======== Angezeigter Text

Fredrickson und Losada 2005, Seiten 133-134, 678, 684, 685 Tweet
Die ‘critical positivity ratio’ behauptet also, es gäbe ein …
»universelles, kulturunabhängiges und unveränderliches Verhältnis zwischen positiven und negativen Emotionen und einen Wendepunkt zwischen dem Gedeihen oder Erlahmen von Individuen, Ehen, Organisationen und anderen menschlichen Systemen (…)«
Hui, das ist schon recht steil. Die ‘critical positivity ratio’ als ein Naturgesetz im Range der Gravitation oder der biogenetischen Grundregeln ist schon ambitioniert. Der originale Artikel schliesst mit den Worten …
Our discovery of the critical 2.9 positivity ratio may represent a breakthrough.
Fredrickson und Losada 2005 Tweet
Da muss man sich schon sehr sicher sein, dass alles passt. Schier unglaublich.
Bei einem Verhältnis von mehr als 2,9013 (aufgerundet) 3 positiven zu einer negativen Emotion geschehe demnach ein Aufblühen, bei einem kleineren Wert ein Dahinvegetieren. (Anthony 2014)

================
======== Gesammelte Daten

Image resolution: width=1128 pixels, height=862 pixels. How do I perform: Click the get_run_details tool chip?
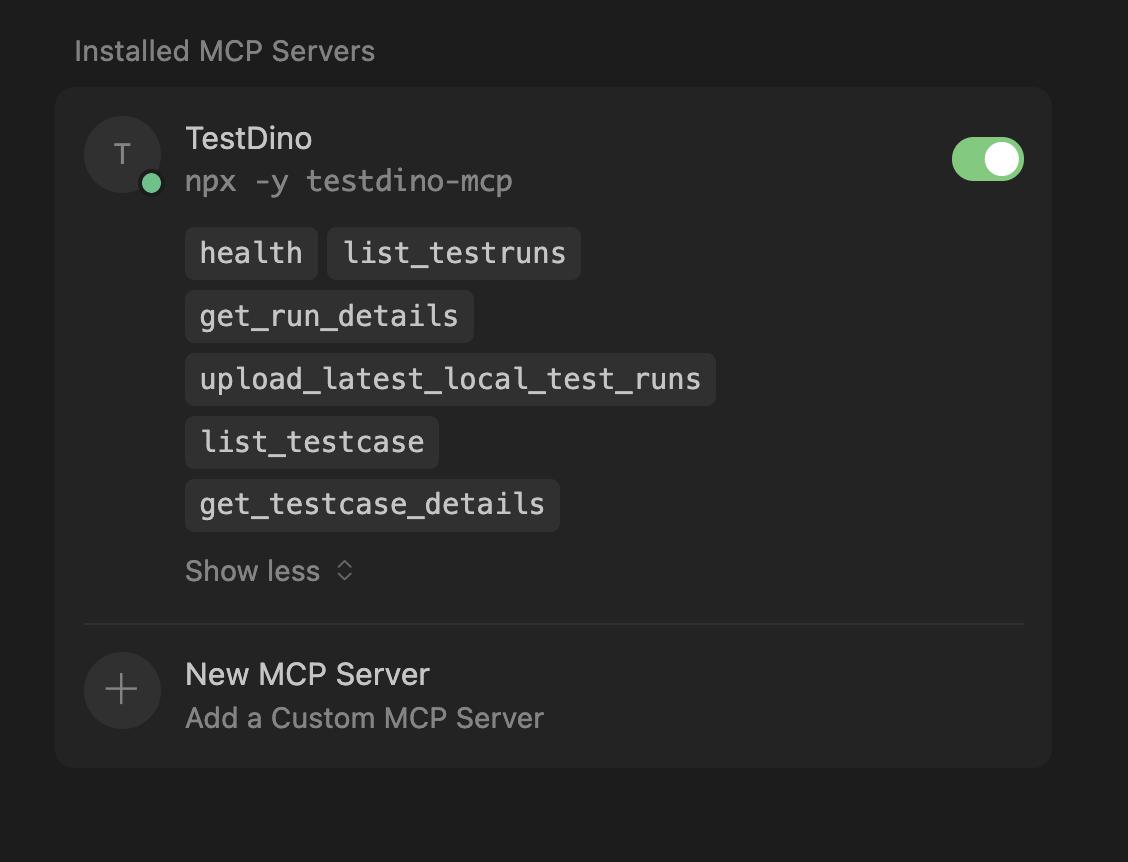click(x=329, y=316)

================

__Ihre Aufgaben__.
**1)** Warum muss man sich laut dem Text über die ‘critical positivity ratio’ „schon sehr sicher sein, dass alles passt“? Erklären Sie es in ein bis drei Sätzen.
**2)** Übertragen Sie diesen Satz aus dem Text über die ‘critical positivity ratio’ ins Englische: „Die ‘critical positivity ratio’ als ein Naturgesetz im Range der Gravitation oder der biogenetischen Grundregeln ist schon ambitioniert.“
**3)** Schreiben Sie den Text über die ‘critical positivity ratio’ im Anschluss an seinen letzten Satz weiter.

__Lösungen__.
**1)** Der originale Artikel schließt mit der Aussage, die Entdeckung des kritischen Positivitätsverhältnisses von 2,9 stelle möglicherweise einen Durchbruch dar. Zuvor wird das Verhältnis als Naturgesetz im Range der Gravitation beschrieben. Bei einem so weitreichenden Anspruch muss man sich der Sache sehr sicher sein.

**2)** The "critical positivity ratio" as a natural law on a par with gravity or the basic biogenetic rules is quite ambitious indeed.

**3)**
Damit die ‘critical positivity ratio’ schlüssig und anfassbar wird, bediente sich Fredrickson bei einem mathematischen Modell aus der Meterologie. Die Animation zeigt einen Lorenz Attraktor, ein »vereinfachtes mathematisches Modell für die atmosphärische Konvektion von Luftströmungen. Für bestimmte Parameter und Anfangsbedingungen zeigt es chaotische Lösungen.«
Inhaltlich beschreibt das Modell (stark verkürzt!), dass bei jedem physikalischen System ohne perfekte Kenntnis der Ausgangsbedingungen und selbst bei einer winzigen Störung der Luft durch den Flügelschlag eines Schmetterlings unsere Fähigkeit zur Vorhersage des künftigen Verlaufs immer versagen wird.
Von diesem 3:1-Verhältnis und seiner Visualisierung im Wendepunkt des ge-hijackten Lorenz-Attraktors wurde behauptet, es sei ebenjener, der die genauen emotionalen Koordinaten identifiziert, die ‘aufblühende’ von ‘verkümmernden’ Menschen unterscheide.
Das ist komplizierte mathematische Materie. Weder der Autor dieses Stückes (und vermutlich auch nicht seine Leser) können die Güte prüfen. Müssen wir auch nicht – das haben andere kompetent erledigt.
In dichter Folge wurde dieses dann aufgerundete 3:1-Verhältnis im Range eines positiv-psychologischen Naturgesetzes betrachtet und breitflächig medial verbreitet: hat man dreimal mehr positive als negative Emotionen, dann läuft das Leben, yeah!
Ein Schmetterling ist für die Kommerzialisierung um einiges besser als süße Katzenbilder: erst die mediale Multiplikation hält gute-Nachrichten-Maschinen am Laufen.
Stutzig macht die Verkürzung eines komplexen Zusammenhanges auf eine einzige Zahl, eine Zahl mit erstaunlicher Präzision.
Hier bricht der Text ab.